**Passage:**
########
There is only one guarantee to eliminate all oil spill, and that is to leave the oil in the ground. We have to focus more on developing alternative source of energy such as solar and and wind. We cannot afford to have more spills. The construction or adaptation of the east existing natural gas pipeline should not even be considered. If we are concerned about creating jobs the alternative to fossil fuel will do that. I don't believe that we should be held hostage by the oil industry and or governments that oil is the answer in creating jobs and wealth

A class action lawsuit by all affected, just waiting to happen. Let's hope a contingency of adept, cutthroat lawyers successfully sues Husky's butt off, and that the NEB develops some cojones and seriously takes action against them, more than the NEB's customary slap on the wrist. Another example that pipelines and water don't mix, and, no, dilbit DOES NOT FLOAT!

This incidenl, as others like it are contaminating our supply of water....imagine, contaminating great distances of a river.....and this incident involves heavy oil, which will surly sink to the bottom of the river.....and the river running at high level will ensure that there will be contamination from high levels of the shoreline to the botom. This earth does NOT belong to corporations nor does it belong to governments.. but governments have responsibility and authority (for example) in comprehensive reporting concerning this matter.

Then imagine the thin-walled, nearly six-decade old pipeline, expected to daily carry more than one million barrels of dilbit across hundreds of water courses, small and large, without danger of catastrophic spillage.

Just don't expect the boys on Bay Street to test their sensibilities in this way.
########
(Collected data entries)
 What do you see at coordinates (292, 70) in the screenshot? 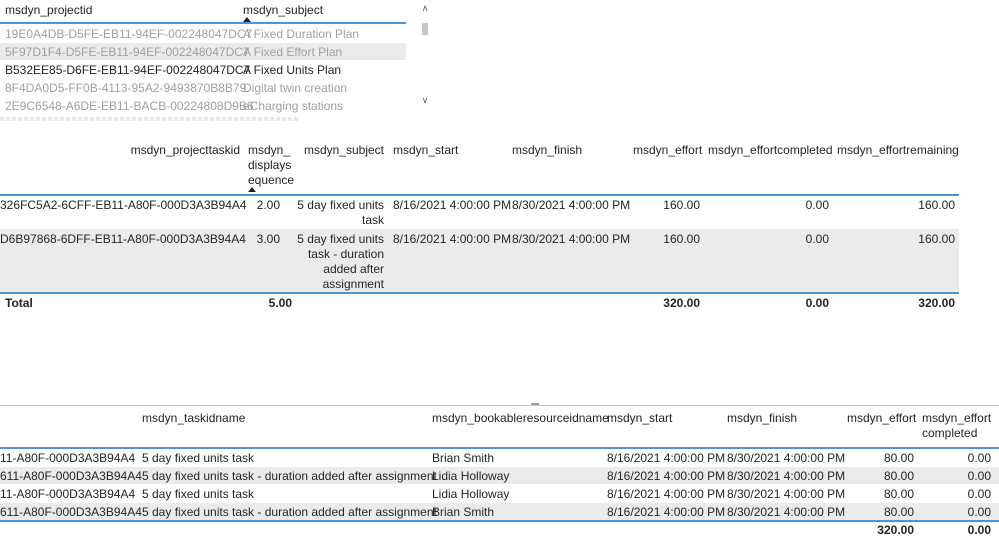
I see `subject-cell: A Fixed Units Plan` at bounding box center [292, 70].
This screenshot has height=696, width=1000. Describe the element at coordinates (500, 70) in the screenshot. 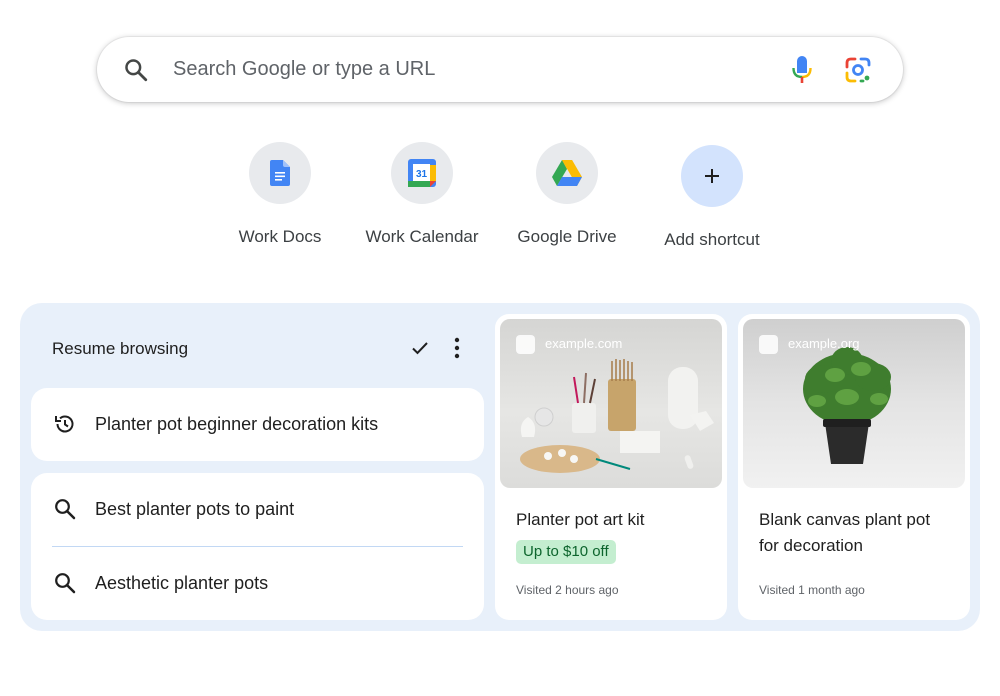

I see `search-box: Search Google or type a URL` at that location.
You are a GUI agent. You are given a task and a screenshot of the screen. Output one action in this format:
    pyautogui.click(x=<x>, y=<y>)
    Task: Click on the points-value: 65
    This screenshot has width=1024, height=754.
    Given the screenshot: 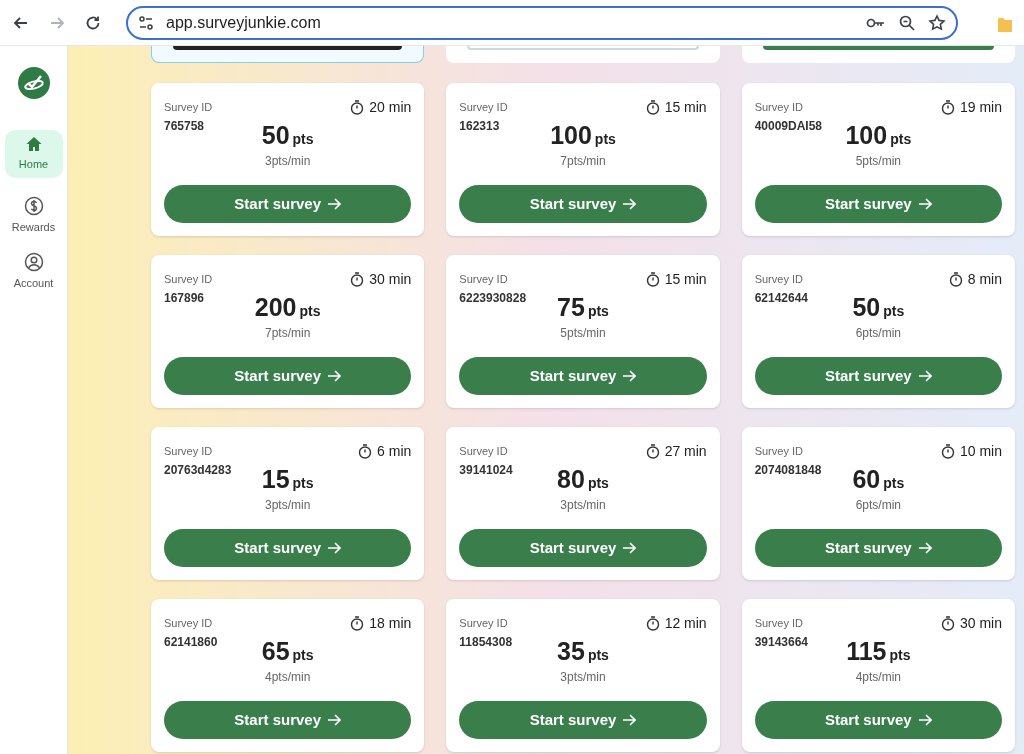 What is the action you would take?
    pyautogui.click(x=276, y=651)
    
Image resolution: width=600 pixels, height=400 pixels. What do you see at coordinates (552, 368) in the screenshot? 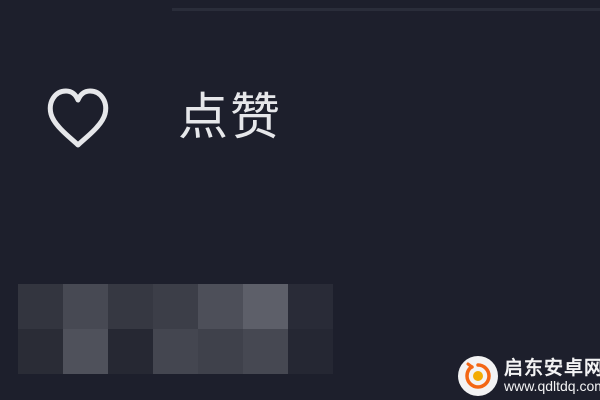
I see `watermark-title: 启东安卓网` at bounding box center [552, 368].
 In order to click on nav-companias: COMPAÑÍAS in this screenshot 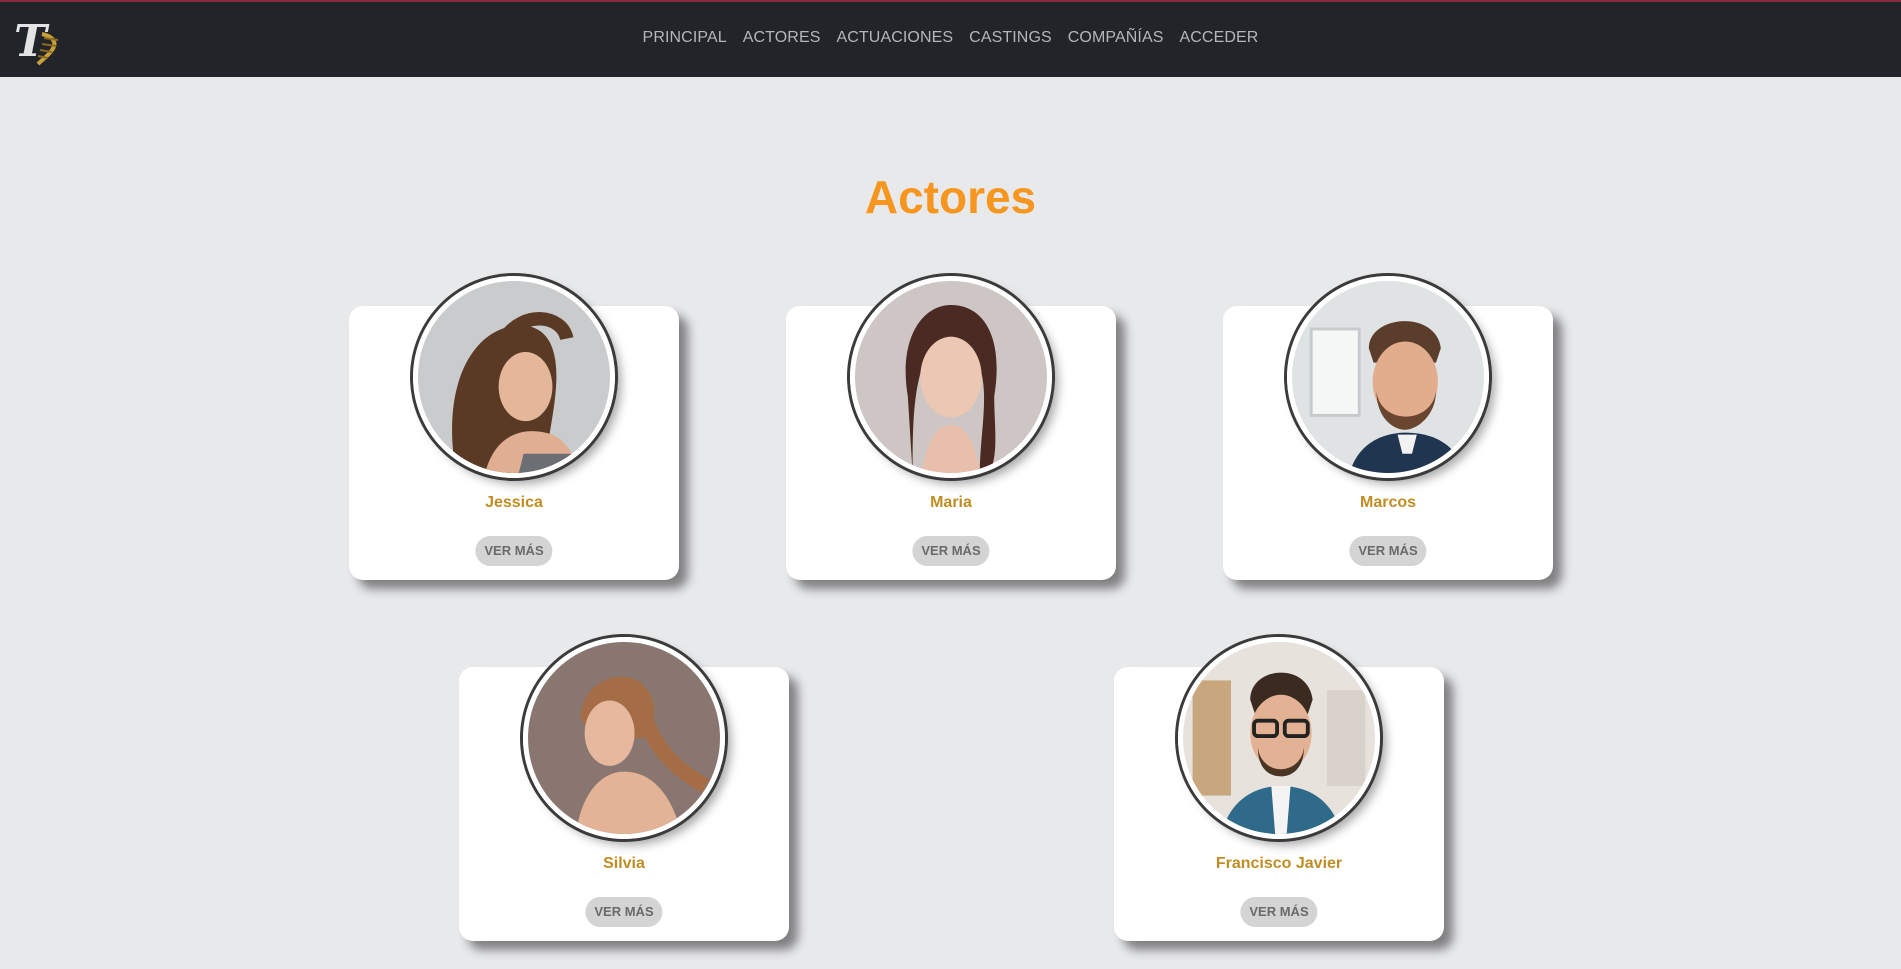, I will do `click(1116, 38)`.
########
**Assignment 1:**
Answer these questions using the oil spill comments.
(a) Which two alternative sources of energy are named?
(b) What kind of oil does the incident involve?
(c) How many barrels of dilbit is the pipeline expected to carry daily?
**Assignment 2:**
Transcribe the part of the oil spill comments that begins at the words "Then imagine the" and stops after "of catastrophic spillage.".
These entries are separate material and stand apart from the oil spill comments.

**Output 1:**
(a) Solar and wind.
(b) Heavy oil.
(c) More than one million barrels.

**Output 2:**
Then imagine the thin-walled, nearly six-decade old pipeline, expected to daily carry more than one million barrels of dilbit across hundreds of water courses, small and large, without danger of catastrophic spillage.